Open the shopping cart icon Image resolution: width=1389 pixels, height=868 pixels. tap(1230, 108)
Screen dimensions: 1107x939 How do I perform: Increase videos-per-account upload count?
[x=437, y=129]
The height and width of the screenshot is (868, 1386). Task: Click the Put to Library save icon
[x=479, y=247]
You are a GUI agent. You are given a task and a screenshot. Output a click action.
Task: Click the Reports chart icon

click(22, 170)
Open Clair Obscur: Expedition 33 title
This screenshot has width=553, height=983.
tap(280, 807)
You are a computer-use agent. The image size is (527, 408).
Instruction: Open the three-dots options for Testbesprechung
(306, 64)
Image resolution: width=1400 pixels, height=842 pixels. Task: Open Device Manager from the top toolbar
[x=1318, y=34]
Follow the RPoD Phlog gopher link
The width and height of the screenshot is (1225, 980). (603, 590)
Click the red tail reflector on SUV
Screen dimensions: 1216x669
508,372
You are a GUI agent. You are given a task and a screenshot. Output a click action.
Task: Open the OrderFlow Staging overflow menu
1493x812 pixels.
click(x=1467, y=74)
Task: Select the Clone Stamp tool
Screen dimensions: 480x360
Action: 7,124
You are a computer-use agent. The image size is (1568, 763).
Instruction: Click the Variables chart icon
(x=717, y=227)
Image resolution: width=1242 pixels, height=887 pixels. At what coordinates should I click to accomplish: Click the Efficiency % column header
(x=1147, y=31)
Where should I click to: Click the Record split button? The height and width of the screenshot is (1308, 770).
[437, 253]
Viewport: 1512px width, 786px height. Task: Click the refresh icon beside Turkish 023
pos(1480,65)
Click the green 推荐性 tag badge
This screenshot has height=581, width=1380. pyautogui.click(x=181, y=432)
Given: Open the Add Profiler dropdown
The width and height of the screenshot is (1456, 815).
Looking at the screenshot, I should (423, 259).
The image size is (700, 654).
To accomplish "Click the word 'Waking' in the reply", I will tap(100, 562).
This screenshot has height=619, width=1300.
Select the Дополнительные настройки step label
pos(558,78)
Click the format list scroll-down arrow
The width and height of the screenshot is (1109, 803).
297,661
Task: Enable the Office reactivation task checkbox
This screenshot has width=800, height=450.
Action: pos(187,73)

★ ★ ★ ★ ★

(Problem to work on) Output every line of the records above as a numbered list, leaving out blank lines.

(Final answer)
1. Open the shopping cart icon Image resolution: width=1389 pixels, height=868 pixels. tap(1230, 108)
2. Screen dimensions: 1107x939 How do I perform: Increase videos-per-account upload count?
3. [x=437, y=129]
4. The height and width of the screenshot is (868, 1386). Task: Click the Put to Library save icon
5. [x=479, y=247]
6. You are a GUI agent. You are given a task and a screenshot. Output a click action.
7. Task: Click the Reports chart icon
8. click(22, 170)
9. Open Clair Obscur: Expedition 33 title
10. This screenshot has width=553, height=983.
11. tap(280, 807)
12. You are a computer-use agent. The image size is (527, 408).
13. Instruction: Open the three-dots options for Testbesprechung
14. (306, 64)
15. Image resolution: width=1400 pixels, height=842 pixels. Task: Open Device Manager from the top toolbar
16. [x=1318, y=34]
17. Follow the RPoD Phlog gopher link
18. The width and height of the screenshot is (1225, 980). (603, 590)
19. Click the red tail reflector on SUV
20. Screen dimensions: 1216x669
21. 508,372
22. You are a GUI agent. You are given a task and a screenshot. Output a click action.
23. Task: Open the OrderFlow Staging overflow menu
24. 1493x812 pixels.
25. click(x=1467, y=74)
26. Task: Select the Clone Stamp tool
27. Screen dimensions: 480x360
28. Action: 7,124
29. You are a computer-use agent. The image size is (1568, 763).
30. Instruction: Click the Variables chart icon
31. (x=717, y=227)
32. Image resolution: width=1242 pixels, height=887 pixels. At what coordinates should I click to accomplish: Click the Efficiency % column header
33. (x=1147, y=31)
34. Where should I click to: Click the Record split button? The height and width of the screenshot is (1308, 770).
35. [437, 253]
36. Viewport: 1512px width, 786px height. Task: Click the refresh icon beside Turkish 023
37. pos(1480,65)
38. Click the green 推荐性 tag badge
39. This screenshot has height=581, width=1380. pyautogui.click(x=181, y=432)
40. Given: Open the Add Profiler dropdown
41. The width and height of the screenshot is (1456, 815).
42. Looking at the screenshot, I should (423, 259).
43. The image size is (700, 654).
44. To accomplish "Click the word 'Waking' in the reply", I will tap(100, 562).
45. This screenshot has height=619, width=1300.
46. Select the Дополнительные настройки step label
47. pos(558,78)
48. Click the format list scroll-down arrow
49. The width and height of the screenshot is (1109, 803).
50. 297,661
51. Task: Enable the Office reactivation task checkbox
52. This screenshot has width=800, height=450.
53. Action: pos(187,73)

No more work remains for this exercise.